- Cultural origins: Dominica, West Indies
- Typical instruments: Traditional: Boumboum (boom pipe), syak or gwaj (scraper-rattle), tambal or tanbou (tambourine) and accordion. Contemporary: Drum set, modern Synthesizer, and Electric bass.

Fusion genres
- Cadence-lypso - Bouyon - Jing Rhythm

Other topics
- Music of Dominica

= Jing ping =

Jing Ping is a kind of folk music originated on the slave plantations of Dominica, also known colloquially as an accordion band. Dominican folk music, jing ping bands accompany a circle dance called the flirtation, as well as the Dominican quadrille.

==Origin==
The Dominican quadrille generally has four figures, the pastouwèl, lapoul, lété and latrinitez. Some regions of Dominica, such as Petite Savanne, are home to local variants such as the caristo. Many quadrilles are found across Dominica under a wide variety of names. In addition to the standard quadrille, the lancer is also an important Dominican dance.

Accompaniment for the quadrille is provided by a four instrument ensemble called a jing ping band. Jing ping bands are made up of a boumboum (boom pipe), syak or gwaj (scraper-rattle), tambal or tanbou (tambourine) and accordion. The double bass, violin, banjo and guitar are also sometimes used. Bamboo flutes led the jing ping ensembles before the 1940s, when accordions were introduced. The Dominican flute tradition declined as a result, despite their additional use in serenades, until being revived after the National Independence Competitions.

==Instruments==
The accordion band is the most popular ensemble of folk instruments on the island of Dominica. In recent times, it has been referred to as the Jing Ping band - the name being an onomatopoeia resembling the finely textured sound that is produced by this ensemble:

- Primary Rhythmic Instrument (Tanbal) – It is the most important since the Tanbal player keeps the meter consistent for the other players to key directly from it. The Tanbal is a shallow drum with tightly stretched goatskin, held down by two or three wooden rings.
- Bass Instrument (The Boom-Boom) – A hollowed wooden bwa kan or piece of bamboo. There is no mouthpiece but the playing end has a slant cut to enhance the sound.
- Percussion (Gwaj or Siyak) – Has two parts; a cylinder measuring 3.5 inches in diameter and 10.5 inches length with holes like a grate in it. The cylinder also has gwen toloman (Canna Edules) or Jombi beads (Arbas precatorius). The other part is three 6-inch long wires of metal. It is played by shaking the cylinder and scrapping the metal stick against it.
- Melodic Instrument (Accordion, Banjo, flutes or Violin) – The accordion is mostly used. The accordionist keeps the tunes and may improvise from time to time. He/she key according to the rhythm of the Tanbal player.
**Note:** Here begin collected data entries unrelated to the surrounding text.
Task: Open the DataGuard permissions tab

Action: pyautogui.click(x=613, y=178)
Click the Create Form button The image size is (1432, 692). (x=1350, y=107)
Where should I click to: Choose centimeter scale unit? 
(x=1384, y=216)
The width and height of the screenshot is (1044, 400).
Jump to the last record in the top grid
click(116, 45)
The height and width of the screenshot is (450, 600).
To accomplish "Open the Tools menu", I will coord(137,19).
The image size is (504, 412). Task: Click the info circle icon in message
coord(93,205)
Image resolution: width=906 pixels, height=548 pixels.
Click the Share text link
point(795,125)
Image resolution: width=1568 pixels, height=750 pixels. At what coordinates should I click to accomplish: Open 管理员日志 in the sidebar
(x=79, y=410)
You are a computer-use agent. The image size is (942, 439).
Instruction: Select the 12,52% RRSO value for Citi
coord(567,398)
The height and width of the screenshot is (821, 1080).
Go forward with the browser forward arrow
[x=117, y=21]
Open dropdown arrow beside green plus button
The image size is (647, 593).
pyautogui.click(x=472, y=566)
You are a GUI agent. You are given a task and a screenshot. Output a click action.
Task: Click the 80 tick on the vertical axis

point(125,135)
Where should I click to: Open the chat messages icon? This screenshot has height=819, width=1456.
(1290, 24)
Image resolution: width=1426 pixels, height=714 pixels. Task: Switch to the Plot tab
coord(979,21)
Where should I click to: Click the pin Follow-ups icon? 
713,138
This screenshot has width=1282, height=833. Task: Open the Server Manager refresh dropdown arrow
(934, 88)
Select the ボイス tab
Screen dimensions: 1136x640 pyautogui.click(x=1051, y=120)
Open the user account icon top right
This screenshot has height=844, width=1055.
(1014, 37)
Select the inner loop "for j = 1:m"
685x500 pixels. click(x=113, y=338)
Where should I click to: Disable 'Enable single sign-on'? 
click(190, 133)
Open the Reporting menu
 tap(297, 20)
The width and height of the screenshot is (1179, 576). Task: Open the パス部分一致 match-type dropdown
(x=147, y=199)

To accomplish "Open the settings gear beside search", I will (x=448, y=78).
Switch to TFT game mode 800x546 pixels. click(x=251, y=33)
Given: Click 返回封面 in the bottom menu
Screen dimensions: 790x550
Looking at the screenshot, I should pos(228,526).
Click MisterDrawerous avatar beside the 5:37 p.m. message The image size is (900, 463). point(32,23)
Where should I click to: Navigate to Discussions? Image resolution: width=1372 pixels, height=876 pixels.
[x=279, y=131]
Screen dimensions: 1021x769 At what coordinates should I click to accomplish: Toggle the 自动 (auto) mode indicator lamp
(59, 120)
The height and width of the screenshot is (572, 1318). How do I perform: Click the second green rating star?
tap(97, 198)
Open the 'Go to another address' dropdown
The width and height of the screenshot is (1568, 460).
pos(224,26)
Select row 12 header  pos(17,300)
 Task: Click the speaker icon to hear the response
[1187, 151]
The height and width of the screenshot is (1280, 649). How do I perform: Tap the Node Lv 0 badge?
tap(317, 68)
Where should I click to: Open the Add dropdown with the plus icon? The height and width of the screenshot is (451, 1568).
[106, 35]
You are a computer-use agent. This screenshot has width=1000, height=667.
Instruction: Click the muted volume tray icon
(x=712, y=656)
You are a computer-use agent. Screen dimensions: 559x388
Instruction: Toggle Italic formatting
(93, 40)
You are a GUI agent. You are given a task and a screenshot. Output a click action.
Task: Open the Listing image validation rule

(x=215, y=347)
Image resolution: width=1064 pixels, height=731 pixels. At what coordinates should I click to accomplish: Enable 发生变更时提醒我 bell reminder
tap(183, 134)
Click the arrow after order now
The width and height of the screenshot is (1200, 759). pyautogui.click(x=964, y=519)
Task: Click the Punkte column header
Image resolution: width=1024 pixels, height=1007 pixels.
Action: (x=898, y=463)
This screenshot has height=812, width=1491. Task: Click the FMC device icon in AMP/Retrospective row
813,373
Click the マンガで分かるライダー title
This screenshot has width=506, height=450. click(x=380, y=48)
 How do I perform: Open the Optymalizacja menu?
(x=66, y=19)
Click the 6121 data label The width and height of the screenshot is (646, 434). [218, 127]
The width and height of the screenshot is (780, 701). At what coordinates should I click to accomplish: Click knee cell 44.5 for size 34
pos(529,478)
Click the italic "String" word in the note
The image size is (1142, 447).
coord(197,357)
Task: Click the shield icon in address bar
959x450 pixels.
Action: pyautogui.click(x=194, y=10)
==Jing ping in Contemporary music==

===Cadence-lypso===

Cadence-lypso came from calypso from Trinidad and cadence rampa from Haiti, with influences from jing ping, the Dominican traditional music.

===Bouyon===

Bouyon legends Windward Caribbean Kulture (WCK) has played an important role in the development of Jing ping, giving credibility to a style that was seen as backward and unsophisticated. They began experimenting a fusion of Cadence-lypso and Jing ping.

==Contemporary Jing ping==
Contemporary Jing ping is a modernized version of Jing ping, which utilizes modern instruments such as drum set, modern synthesizer, and electric bass. It reflect a continuing trend to explore the jing ping sound and reproducing it using modern musical instruments and technology.